Ce qui rendait M. Fan encore plus furieux, c'était que son état pitoyable ait été constaté par la grande star à ses côtés. Il avait perdu toute crédibilité, et s'il ne parvenait pas à se venger, il ne pourrait plus jamais marcher la tête haute à Pékin.

"Hé mon pote, qu'est-ce que tu fais là à laver le sol pour quelqu'un ?"

« Jeune Maître Fan, pourquoi cette précipitation ? Je suis occupé… »

« Sœur Mu, que s'est-il passé ? Pourquoi Lao Fan est-il dans un tel état ? »

Alors que le jeune maître Fan sortait son téléphone pour passer un autre appel, une douzaine de jeunes hommes firent irruption devant le portail de Qin Ruilin. Tous élégamment vêtus, les cheveux gominés, certains accompagnés de femmes, et plusieurs autres portaient des battes de baseball. Ils entrèrent de force avec agressivité.

« Hé les gars, saccagez cet endroit, saccagez-le ! Après, je rachète tout le Paradis sur Terre, bordel, j'assume la responsabilité de tout ce qui arrive… »

Lorsque le jeune maître Fan vit ses acolytes franchir la porte, il se sentit plus proche d'eux que de sa propre mère. Ignorant leurs insultes, il rugit d'un air féroce, la voix déjà tremblante de larmes.

"Oncle Wu, appelle la police. Xuanbing, emmène Nannan à l'intérieur..."

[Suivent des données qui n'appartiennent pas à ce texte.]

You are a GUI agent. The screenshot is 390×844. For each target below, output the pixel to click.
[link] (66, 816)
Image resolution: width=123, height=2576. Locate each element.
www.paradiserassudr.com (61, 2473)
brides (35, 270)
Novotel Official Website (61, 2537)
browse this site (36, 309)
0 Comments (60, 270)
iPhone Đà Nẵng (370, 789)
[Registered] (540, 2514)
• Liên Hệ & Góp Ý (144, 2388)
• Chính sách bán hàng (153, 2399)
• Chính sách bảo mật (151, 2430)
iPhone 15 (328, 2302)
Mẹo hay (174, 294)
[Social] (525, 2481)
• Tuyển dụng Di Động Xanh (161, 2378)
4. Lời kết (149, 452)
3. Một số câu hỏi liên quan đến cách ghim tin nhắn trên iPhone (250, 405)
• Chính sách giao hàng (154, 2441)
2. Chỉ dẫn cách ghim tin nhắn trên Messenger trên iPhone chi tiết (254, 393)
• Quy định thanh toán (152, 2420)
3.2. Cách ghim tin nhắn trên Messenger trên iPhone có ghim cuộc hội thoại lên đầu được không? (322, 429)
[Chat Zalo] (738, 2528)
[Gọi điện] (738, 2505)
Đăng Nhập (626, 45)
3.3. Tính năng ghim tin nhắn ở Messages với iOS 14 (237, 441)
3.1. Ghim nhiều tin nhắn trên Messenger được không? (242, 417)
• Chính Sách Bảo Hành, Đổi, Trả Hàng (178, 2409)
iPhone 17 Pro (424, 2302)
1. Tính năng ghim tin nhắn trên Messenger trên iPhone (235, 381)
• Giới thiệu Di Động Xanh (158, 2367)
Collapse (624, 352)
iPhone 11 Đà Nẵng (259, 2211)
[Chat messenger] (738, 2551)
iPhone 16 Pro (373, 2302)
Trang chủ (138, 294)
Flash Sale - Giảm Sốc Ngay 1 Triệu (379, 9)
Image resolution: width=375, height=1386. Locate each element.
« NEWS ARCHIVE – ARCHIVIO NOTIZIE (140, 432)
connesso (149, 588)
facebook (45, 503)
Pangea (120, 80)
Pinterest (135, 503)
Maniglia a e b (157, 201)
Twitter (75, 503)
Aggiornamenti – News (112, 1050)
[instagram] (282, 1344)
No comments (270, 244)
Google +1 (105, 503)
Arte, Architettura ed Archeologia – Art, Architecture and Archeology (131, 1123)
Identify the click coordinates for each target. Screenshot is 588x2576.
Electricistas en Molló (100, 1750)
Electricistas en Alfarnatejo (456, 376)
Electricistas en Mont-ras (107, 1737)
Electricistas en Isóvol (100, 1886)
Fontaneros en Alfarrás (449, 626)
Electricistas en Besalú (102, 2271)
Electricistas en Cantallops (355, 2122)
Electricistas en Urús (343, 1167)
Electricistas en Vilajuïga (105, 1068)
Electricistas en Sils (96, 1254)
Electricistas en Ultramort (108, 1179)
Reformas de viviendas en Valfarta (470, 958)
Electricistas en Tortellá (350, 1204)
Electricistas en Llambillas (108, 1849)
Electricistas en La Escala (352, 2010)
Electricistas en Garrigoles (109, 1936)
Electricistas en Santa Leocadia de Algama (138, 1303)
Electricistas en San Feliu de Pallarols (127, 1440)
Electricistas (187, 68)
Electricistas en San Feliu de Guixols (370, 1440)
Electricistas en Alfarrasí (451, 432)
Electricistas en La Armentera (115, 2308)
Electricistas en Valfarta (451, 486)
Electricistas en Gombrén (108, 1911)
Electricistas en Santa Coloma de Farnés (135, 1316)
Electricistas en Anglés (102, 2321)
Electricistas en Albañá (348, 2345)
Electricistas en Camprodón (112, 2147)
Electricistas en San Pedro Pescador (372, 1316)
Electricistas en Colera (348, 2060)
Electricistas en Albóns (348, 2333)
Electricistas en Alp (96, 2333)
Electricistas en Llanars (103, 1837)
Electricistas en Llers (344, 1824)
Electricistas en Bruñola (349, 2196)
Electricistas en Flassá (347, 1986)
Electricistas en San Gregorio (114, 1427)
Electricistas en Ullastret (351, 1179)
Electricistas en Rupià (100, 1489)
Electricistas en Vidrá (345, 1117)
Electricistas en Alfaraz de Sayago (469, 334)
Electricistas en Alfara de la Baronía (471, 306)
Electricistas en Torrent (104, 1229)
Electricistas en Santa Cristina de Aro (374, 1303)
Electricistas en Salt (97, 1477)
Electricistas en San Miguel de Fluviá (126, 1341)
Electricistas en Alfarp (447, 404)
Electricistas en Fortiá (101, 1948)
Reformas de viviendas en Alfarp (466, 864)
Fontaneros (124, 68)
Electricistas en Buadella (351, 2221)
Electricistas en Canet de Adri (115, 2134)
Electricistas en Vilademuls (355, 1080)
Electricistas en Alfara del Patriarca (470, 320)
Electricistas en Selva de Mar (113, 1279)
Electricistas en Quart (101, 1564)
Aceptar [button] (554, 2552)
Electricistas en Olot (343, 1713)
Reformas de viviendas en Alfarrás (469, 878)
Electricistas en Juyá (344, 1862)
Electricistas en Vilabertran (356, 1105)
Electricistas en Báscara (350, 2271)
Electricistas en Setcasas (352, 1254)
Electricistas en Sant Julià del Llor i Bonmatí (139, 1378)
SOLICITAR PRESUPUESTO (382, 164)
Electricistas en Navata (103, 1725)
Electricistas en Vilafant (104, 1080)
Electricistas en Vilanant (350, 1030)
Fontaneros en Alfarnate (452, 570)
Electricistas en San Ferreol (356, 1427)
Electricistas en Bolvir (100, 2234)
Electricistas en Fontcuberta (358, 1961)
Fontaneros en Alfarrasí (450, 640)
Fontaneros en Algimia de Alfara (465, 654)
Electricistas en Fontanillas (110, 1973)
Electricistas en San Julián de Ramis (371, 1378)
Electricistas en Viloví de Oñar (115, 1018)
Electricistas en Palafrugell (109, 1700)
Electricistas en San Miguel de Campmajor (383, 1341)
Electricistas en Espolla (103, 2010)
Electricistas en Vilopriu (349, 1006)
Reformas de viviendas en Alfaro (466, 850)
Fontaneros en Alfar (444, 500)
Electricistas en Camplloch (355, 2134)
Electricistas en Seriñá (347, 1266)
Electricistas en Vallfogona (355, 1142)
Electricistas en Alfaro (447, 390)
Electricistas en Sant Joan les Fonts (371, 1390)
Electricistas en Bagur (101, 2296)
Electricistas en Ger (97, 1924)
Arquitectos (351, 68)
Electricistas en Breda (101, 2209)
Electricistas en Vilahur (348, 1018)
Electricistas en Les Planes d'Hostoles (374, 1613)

Quand Zhuang Rui vit plus d'une douzaine de personnes se précipiter à l'intérieur, il comprit que quelque chose clochait. Ces jeunes gens d'une vingtaine d'années étaient intrépides et inconscients de leur force. Il ordonna aussitôt à Qin Xuanbing et aux autres de se réfugier dans le bureau du directeur.

« Patron Zhuang, entrez vous aussi. Ne vous occupez pas d'eux. J'ai déjà appelé la police… »

Wu Zhuozhi ne s'attendait pas à ce qu'un tel incident se produise dès le premier jour de l'arrivée du nouveau patron. Ce n'était pas la première fois que des problèmes survenaient, mais il s'agissait toujours de clients insatisfaits de leurs achats, venus demander un remboursement. Ils étaient tous relativement polis. C'était vraiment une première depuis l'ouverture du magasin.